## BEGIN Provided data

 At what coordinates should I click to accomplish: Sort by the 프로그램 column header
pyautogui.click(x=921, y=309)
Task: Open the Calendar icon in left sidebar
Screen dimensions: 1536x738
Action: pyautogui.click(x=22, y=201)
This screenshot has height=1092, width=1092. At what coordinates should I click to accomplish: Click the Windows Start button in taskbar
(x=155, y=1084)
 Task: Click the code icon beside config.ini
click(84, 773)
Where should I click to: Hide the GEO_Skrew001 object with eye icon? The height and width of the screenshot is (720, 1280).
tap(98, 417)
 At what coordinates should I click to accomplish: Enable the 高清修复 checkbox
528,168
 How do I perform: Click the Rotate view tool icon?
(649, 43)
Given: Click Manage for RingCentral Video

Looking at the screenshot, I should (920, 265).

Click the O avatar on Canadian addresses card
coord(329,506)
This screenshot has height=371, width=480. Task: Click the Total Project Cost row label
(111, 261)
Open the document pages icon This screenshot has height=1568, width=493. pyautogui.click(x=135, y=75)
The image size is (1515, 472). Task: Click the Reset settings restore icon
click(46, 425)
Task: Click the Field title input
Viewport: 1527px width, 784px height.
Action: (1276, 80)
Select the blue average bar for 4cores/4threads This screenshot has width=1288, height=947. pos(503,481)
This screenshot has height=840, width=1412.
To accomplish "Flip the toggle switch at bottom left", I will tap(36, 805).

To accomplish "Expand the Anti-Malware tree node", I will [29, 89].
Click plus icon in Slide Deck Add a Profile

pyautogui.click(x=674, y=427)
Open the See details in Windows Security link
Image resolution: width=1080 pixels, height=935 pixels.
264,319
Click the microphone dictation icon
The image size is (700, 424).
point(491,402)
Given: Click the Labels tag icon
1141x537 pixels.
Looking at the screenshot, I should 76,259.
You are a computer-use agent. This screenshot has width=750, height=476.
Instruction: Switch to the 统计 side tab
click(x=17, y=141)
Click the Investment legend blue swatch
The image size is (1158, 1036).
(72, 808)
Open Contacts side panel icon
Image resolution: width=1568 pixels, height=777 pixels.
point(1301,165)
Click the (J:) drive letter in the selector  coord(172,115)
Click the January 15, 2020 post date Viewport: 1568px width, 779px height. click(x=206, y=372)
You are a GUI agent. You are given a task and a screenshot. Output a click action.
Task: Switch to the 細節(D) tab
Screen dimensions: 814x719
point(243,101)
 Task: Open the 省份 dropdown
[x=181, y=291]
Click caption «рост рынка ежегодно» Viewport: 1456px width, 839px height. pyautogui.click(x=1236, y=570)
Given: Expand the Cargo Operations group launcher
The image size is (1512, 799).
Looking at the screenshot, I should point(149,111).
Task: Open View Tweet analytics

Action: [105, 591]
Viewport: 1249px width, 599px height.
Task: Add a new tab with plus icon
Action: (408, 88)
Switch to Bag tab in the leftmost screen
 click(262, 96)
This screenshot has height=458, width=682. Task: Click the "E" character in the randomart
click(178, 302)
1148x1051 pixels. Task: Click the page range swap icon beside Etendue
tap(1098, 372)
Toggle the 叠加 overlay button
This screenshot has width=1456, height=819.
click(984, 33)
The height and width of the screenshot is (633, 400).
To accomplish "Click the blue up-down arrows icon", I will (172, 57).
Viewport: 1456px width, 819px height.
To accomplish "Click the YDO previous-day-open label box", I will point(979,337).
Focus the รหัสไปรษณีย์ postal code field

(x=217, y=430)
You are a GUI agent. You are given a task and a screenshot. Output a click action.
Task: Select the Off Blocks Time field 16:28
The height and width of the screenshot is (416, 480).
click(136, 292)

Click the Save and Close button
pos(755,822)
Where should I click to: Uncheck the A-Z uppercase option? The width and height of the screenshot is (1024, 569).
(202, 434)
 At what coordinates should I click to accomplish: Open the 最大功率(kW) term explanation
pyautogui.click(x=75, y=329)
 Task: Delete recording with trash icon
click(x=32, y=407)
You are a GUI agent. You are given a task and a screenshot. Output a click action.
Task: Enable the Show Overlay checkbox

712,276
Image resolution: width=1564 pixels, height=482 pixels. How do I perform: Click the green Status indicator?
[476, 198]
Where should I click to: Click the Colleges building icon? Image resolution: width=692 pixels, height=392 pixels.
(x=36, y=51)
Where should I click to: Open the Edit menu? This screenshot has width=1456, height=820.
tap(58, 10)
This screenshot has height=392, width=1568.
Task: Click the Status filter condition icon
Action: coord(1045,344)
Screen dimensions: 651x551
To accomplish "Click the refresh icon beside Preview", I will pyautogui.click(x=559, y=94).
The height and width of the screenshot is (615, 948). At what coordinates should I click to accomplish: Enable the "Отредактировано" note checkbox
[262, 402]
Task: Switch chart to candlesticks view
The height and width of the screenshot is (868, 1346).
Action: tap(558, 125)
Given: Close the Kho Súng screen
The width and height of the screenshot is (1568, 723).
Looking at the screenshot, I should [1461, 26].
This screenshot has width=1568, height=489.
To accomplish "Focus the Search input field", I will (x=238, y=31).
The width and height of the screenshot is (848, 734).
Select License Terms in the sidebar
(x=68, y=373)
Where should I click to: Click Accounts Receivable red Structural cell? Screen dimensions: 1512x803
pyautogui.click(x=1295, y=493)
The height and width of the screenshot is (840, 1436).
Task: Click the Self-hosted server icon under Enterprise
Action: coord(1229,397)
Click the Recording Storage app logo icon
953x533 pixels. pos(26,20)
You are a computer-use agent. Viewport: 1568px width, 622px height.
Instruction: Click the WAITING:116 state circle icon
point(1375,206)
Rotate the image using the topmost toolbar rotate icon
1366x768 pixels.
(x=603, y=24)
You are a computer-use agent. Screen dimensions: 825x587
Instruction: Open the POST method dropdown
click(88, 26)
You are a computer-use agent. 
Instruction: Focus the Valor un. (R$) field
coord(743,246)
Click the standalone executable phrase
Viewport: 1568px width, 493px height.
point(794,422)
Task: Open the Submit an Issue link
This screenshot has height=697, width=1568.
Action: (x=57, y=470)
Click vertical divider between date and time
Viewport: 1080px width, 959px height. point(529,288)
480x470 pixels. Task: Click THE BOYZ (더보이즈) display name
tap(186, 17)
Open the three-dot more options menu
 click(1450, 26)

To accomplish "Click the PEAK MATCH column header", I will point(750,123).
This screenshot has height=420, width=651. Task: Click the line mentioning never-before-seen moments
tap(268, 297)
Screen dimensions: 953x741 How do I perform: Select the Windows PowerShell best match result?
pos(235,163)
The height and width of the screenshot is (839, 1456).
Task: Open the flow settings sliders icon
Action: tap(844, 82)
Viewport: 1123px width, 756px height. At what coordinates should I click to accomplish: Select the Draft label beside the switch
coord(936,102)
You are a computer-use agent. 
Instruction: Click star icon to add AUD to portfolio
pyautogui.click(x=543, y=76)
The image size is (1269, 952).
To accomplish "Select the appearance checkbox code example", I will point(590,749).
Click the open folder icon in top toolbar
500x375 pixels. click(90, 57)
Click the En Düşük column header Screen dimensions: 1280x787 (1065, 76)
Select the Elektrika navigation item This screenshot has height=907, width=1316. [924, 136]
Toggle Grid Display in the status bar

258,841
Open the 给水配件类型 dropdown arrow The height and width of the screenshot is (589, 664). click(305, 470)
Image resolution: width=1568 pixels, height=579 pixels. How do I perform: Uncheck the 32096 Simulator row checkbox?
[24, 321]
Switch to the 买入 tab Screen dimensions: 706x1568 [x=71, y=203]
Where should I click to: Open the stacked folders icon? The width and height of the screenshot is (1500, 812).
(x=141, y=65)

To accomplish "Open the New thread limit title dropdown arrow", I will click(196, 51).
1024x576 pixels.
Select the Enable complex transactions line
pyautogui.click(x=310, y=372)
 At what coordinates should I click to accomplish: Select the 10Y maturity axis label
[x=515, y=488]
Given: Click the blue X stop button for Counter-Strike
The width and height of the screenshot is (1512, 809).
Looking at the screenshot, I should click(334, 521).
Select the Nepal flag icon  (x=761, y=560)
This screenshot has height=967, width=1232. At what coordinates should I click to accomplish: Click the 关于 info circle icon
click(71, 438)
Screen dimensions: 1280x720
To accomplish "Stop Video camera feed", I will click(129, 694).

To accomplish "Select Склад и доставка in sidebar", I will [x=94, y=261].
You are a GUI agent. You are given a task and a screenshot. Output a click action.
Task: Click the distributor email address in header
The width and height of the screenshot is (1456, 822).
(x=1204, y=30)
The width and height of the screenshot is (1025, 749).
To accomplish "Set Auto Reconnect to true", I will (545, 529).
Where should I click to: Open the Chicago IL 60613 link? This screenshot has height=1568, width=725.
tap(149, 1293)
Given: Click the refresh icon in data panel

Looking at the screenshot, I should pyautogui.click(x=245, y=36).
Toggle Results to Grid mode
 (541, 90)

## END Provided data

▶ [The problem]:
Copy out the data above, from the line containing "Screen dimensions: 953x741" through the line containing "pyautogui.click(x=310, y=372)", including both of those lines, and leave every line unchanged.

▶ [Answer to this problem]:
Screen dimensions: 953x741 How do I perform: Select the Windows PowerShell best match result?
pos(235,163)
The height and width of the screenshot is (839, 1456).
Task: Open the flow settings sliders icon
Action: tap(844, 82)
Viewport: 1123px width, 756px height. At what coordinates should I click to accomplish: Select the Draft label beside the switch
coord(936,102)
You are a computer-use agent. 
Instruction: Click star icon to add AUD to portfolio
pyautogui.click(x=543, y=76)
The image size is (1269, 952).
To accomplish "Select the appearance checkbox code example", I will point(590,749).
Click the open folder icon in top toolbar
500x375 pixels. click(90, 57)
Click the En Düşük column header Screen dimensions: 1280x787 (1065, 76)
Select the Elektrika navigation item This screenshot has height=907, width=1316. [924, 136]
Toggle Grid Display in the status bar

258,841
Open the 给水配件类型 dropdown arrow The height and width of the screenshot is (589, 664). click(305, 470)
Image resolution: width=1568 pixels, height=579 pixels. How do I perform: Uncheck the 32096 Simulator row checkbox?
[24, 321]
Switch to the 买入 tab Screen dimensions: 706x1568 [x=71, y=203]
Where should I click to: Open the stacked folders icon? The width and height of the screenshot is (1500, 812).
(x=141, y=65)

To accomplish "Open the New thread limit title dropdown arrow", I will click(196, 51).
1024x576 pixels.
Select the Enable complex transactions line
pyautogui.click(x=310, y=372)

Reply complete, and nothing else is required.